选段:

---

❝本文分享最常用「4个分组( Groups)关系图」。
❞
目录
七、分组( Groups)关系图
48、聚类树形图(Dendrogram)
展示通过聚类形成的组内及组间相似性水平。
import scipy.cluster.hierarchy as shc
# Import Data
df = pd.read_csv('./datasets/USArrests.csv')
# Plot
plt.figure(figsize=(12, 8), dpi=80)
plt.title("USArrests Dendograms", fontsize=18)
dend = shc.dendrogram(shc.linkage(df[['Murder', 'Assault', 'UrbanPop',
'Rape']],
method='ward'),
labels=df.State.values,
color_threshold=200)
plt.xticks(fontsize=12)
plt.yticks(fontsize=12)
plt.show()
49、聚类图(Cluster Plot)
通过聚类计算距离,将同一类圈起来。
from sklearn.cluster import AgglomerativeClustering
from scipy.spatial import ConvexHull
# Import Data
df = pd.read_csv('./datasets/USArrests.csv')
# Agglomerative Clustering
cluster = AgglomerativeClustering(n_clusters=5,
affinity='euclidean',
linkage='ward')
cluster.fit_predict(df[['Murder', 'Assault', 'UrbanPop', 'Rape']])
# Plot
plt.figure(figsize=(12, 8), dpi=80)
plt.scatter(df.iloc[:, 0], df.iloc[:, 1], c=cluster.labels_, cmap='tab10')
# Encircle
def encircle(x, y, ax=None, **kw):
if not ax: ax = plt.gca()
p = np.c_[x, y]
hull = ConvexHull(p)
poly = plt.Polygon(p[hull.vertices, :], **kw)
ax.add_patch(poly)
# Draw polygon surrounding vertices
encircle(df.loc[cluster.labels_ == 0, 'Murder'],
df.loc[cluster.labels_ == 0, 'Assault'],
ec="k",
fc="#dc2624",
linewidth=0)
encircle(df.loc[cluster.labels_ == 1, 'Murder'],
df.loc[cluster.labels_ == 1, 'Assault'],
ec="k",
fc="#2b4750",
linewidth=0)
encircle(df.loc[cluster.labels_ == 2, 'Murder'],
df.loc[cluster.labels_ == 2, 'Assault'],
ec="k",
fc="#649E7D",
linewidth=0)
encircle(df.loc[cluster.labels_ == 3, 'Murder'],
df.loc[cluster.labels_ == 3, 'Assault'],
ec="k",
fc="#C89F91",
linewidth=0)
encircle(df.loc[cluster.labels_ == 4, 'Murder'],
df.loc[cluster.labels_ == 4, 'Assault'],
ec="k",
fc="#c7cccf",
linewidth=0)
# Decorations
plt.xlabel('Murder')
plt.xticks(fontsize=12)
plt.ylabel('Assault')
plt.yticks(fontsize=12)
plt.title('Agglomerative Clustering of USArrests (5 Groups)', fontsize=18)
plt.show()
50、安德鲁斯曲线(Andrews Curve)
展示是否存在基于给定分组的特征的固有分组。例如下图,如果数据集中的列不能帮助区分组(cyl),则行将不会被很好地分隔开。
from pandas.plotting import andrews_curves
# Import
df = pd.read_csv("./datasets/mtcars.csv")

---

所给材料:
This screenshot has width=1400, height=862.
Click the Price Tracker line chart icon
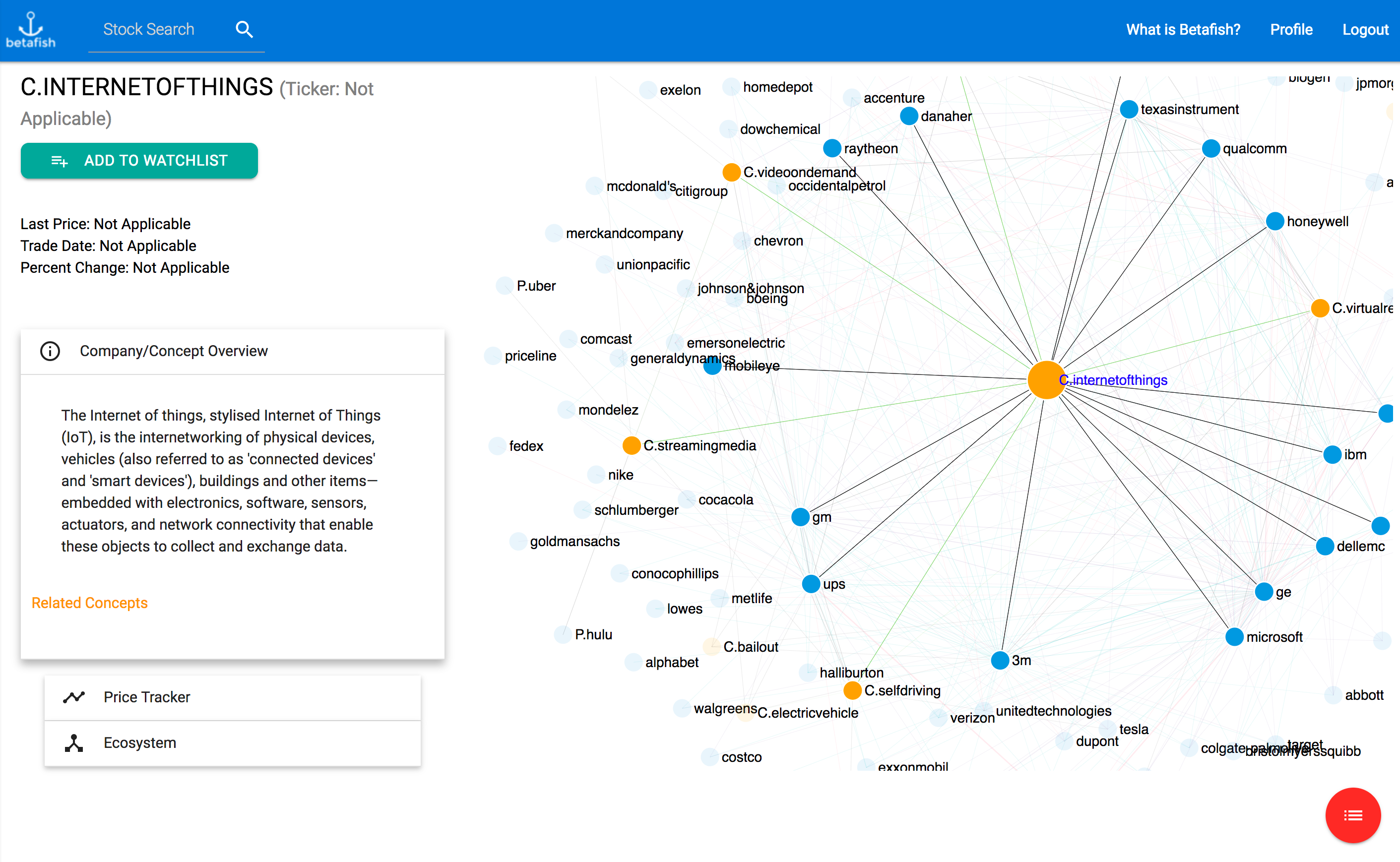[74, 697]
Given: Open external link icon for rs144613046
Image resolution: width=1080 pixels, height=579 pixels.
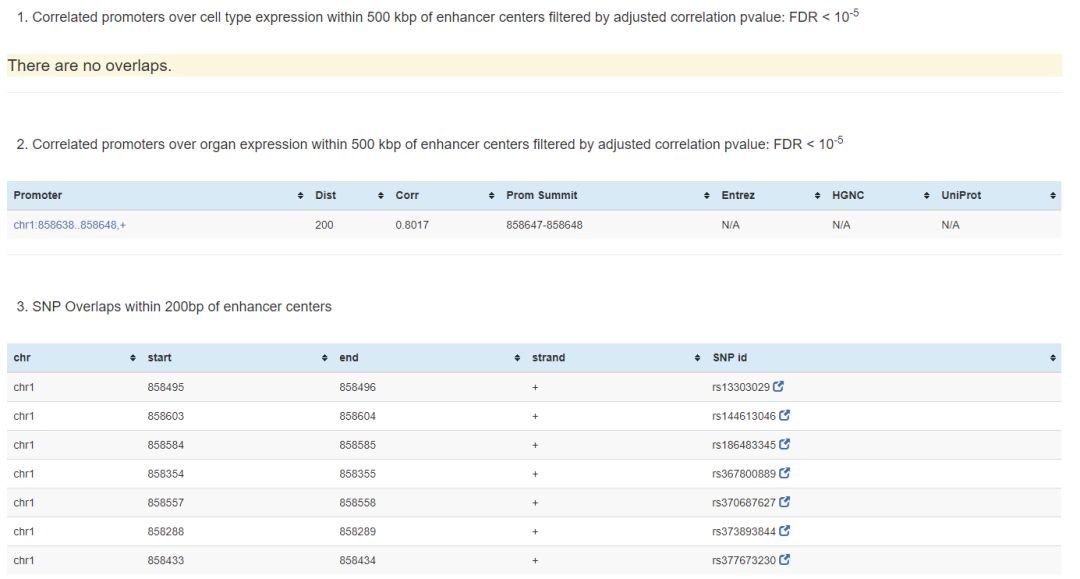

---

待解问题:
(1) 请将选段中从"49、聚类图(Cluster Plot)"起到"linkage='ward')"止的这一部分一字不差地照录下来。
(2) 选段的聚类图代码中,AgglomerativeClustering 把数据分成了几个簇?

各题解答:
(1)
49、聚类图(Cluster Plot)
通过聚类计算距离,将同一类圈起来。
from sklearn.cluster import AgglomerativeClustering
from scipy.spatial import ConvexHull
# Import Data
df = pd.read_csv('./datasets/USArrests.csv')
# Agglomerative Clustering
cluster = AgglomerativeClustering(n_clusters=5,
affinity='euclidean',
linkage='ward')

(2) 5个簇(n_clusters=5)。